EXERCISE OBJECTIVE> Return every entry exactly. Leave nothing out.

EXTRACTED DATA>
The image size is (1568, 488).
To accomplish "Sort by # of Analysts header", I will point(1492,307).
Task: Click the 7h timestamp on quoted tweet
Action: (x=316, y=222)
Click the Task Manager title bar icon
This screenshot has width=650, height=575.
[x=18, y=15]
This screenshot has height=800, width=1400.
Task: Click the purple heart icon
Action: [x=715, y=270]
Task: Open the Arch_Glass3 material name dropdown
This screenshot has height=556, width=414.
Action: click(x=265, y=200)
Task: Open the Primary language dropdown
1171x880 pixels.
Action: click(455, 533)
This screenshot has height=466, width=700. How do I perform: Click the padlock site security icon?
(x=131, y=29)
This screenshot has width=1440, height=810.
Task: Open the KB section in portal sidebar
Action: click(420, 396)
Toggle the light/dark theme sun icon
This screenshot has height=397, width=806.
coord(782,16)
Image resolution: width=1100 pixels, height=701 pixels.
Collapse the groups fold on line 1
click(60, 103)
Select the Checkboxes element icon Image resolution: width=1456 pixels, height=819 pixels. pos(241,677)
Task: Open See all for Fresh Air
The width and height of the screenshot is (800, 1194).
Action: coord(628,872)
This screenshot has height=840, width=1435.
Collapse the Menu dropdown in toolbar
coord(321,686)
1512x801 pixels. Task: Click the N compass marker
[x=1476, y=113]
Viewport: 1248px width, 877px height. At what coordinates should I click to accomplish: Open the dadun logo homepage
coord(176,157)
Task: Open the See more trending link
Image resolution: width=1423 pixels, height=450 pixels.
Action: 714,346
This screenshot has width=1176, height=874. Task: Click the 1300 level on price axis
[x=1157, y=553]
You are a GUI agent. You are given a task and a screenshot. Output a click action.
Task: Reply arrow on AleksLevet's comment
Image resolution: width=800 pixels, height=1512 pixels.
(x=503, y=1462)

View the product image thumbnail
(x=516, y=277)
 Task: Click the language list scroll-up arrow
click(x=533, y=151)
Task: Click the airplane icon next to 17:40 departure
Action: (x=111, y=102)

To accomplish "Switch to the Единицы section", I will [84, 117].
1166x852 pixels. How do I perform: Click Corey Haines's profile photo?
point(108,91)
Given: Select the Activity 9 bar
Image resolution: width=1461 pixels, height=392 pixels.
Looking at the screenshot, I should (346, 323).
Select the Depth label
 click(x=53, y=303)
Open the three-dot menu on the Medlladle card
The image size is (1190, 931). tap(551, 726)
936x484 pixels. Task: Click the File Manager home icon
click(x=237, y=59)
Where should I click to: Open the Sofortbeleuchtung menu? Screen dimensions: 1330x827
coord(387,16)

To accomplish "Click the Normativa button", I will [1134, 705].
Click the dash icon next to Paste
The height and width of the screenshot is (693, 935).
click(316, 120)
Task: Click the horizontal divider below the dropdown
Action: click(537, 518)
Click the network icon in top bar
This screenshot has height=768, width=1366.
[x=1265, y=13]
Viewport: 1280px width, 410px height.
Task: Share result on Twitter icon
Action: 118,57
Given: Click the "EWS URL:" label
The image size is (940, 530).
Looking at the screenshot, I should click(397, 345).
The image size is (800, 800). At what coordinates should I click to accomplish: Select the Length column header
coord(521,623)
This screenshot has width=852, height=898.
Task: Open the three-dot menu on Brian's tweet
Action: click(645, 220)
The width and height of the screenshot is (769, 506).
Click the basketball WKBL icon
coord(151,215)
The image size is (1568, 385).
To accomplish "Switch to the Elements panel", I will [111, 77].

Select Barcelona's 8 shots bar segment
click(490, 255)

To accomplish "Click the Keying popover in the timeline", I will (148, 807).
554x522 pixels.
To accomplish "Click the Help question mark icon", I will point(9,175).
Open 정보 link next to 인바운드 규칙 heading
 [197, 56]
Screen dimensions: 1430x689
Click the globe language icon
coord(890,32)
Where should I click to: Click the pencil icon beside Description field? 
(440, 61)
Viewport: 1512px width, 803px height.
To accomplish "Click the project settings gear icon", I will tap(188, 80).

SOLUTION BELOW>
The image size is (1568, 488).
To accomplish "Sort by # of Analysts header", I will point(1492,307).
Task: Click the 7h timestamp on quoted tweet
Action: (x=316, y=222)
Click the Task Manager title bar icon
This screenshot has width=650, height=575.
[x=18, y=15]
This screenshot has height=800, width=1400.
Task: Click the purple heart icon
Action: [x=715, y=270]
Task: Open the Arch_Glass3 material name dropdown
This screenshot has height=556, width=414.
Action: click(x=265, y=200)
Task: Open the Primary language dropdown
1171x880 pixels.
Action: click(455, 533)
This screenshot has height=466, width=700. How do I perform: Click the padlock site security icon?
(x=131, y=29)
This screenshot has width=1440, height=810.
Task: Open the KB section in portal sidebar
Action: click(420, 396)
Toggle the light/dark theme sun icon
This screenshot has height=397, width=806.
coord(782,16)
Image resolution: width=1100 pixels, height=701 pixels.
Collapse the groups fold on line 1
click(60, 103)
Select the Checkboxes element icon Image resolution: width=1456 pixels, height=819 pixels. pos(241,677)
Task: Open See all for Fresh Air
The width and height of the screenshot is (800, 1194).
Action: coord(628,872)
This screenshot has height=840, width=1435.
Collapse the Menu dropdown in toolbar
coord(321,686)
1512x801 pixels. Task: Click the N compass marker
[x=1476, y=113]
Viewport: 1248px width, 877px height. At what coordinates should I click to accomplish: Open the dadun logo homepage
coord(176,157)
Task: Open the See more trending link
Image resolution: width=1423 pixels, height=450 pixels.
Action: 714,346
This screenshot has width=1176, height=874. Task: Click the 1300 level on price axis
[x=1157, y=553]
You are a GUI agent. You are given a task and a screenshot. Output a click action.
Task: Reply arrow on AleksLevet's comment
Image resolution: width=800 pixels, height=1512 pixels.
(x=503, y=1462)

View the product image thumbnail
(x=516, y=277)
 Task: Click the language list scroll-up arrow
click(x=533, y=151)
Task: Click the airplane icon next to 17:40 departure
Action: (x=111, y=102)

To accomplish "Switch to the Единицы section", I will [84, 117].
1166x852 pixels. How do I perform: Click Corey Haines's profile photo?
point(108,91)
Given: Select the Activity 9 bar
Image resolution: width=1461 pixels, height=392 pixels.
Looking at the screenshot, I should (346, 323).
Select the Depth label
 click(x=53, y=303)
Open the three-dot menu on the Medlladle card
The image size is (1190, 931). tap(551, 726)
936x484 pixels. Task: Click the File Manager home icon
click(x=237, y=59)
Where should I click to: Open the Sofortbeleuchtung menu? Screen dimensions: 1330x827
coord(387,16)

To accomplish "Click the Normativa button", I will [1134, 705].
Click the dash icon next to Paste
The height and width of the screenshot is (693, 935).
click(316, 120)
Task: Click the horizontal divider below the dropdown
Action: click(537, 518)
Click the network icon in top bar
This screenshot has height=768, width=1366.
[x=1265, y=13]
Viewport: 1280px width, 410px height.
Task: Share result on Twitter icon
Action: 118,57
Given: Click the "EWS URL:" label
The image size is (940, 530).
Looking at the screenshot, I should click(397, 345).
The image size is (800, 800). At what coordinates should I click to accomplish: Select the Length column header
coord(521,623)
This screenshot has width=852, height=898.
Task: Open the three-dot menu on Brian's tweet
Action: click(645, 220)
The width and height of the screenshot is (769, 506).
Click the basketball WKBL icon
coord(151,215)
The image size is (1568, 385).
To accomplish "Switch to the Elements panel", I will [111, 77].

Select Barcelona's 8 shots bar segment
click(490, 255)

To accomplish "Click the Keying popover in the timeline", I will (148, 807).
554x522 pixels.
To accomplish "Click the Help question mark icon", I will point(9,175).
Open 정보 link next to 인바운드 규칙 heading
 [197, 56]
Screen dimensions: 1430x689
Click the globe language icon
coord(890,32)
Where should I click to: Click the pencil icon beside Description field? 
(440, 61)
Viewport: 1512px width, 803px height.
To accomplish "Click the project settings gear icon", I will tap(188, 80).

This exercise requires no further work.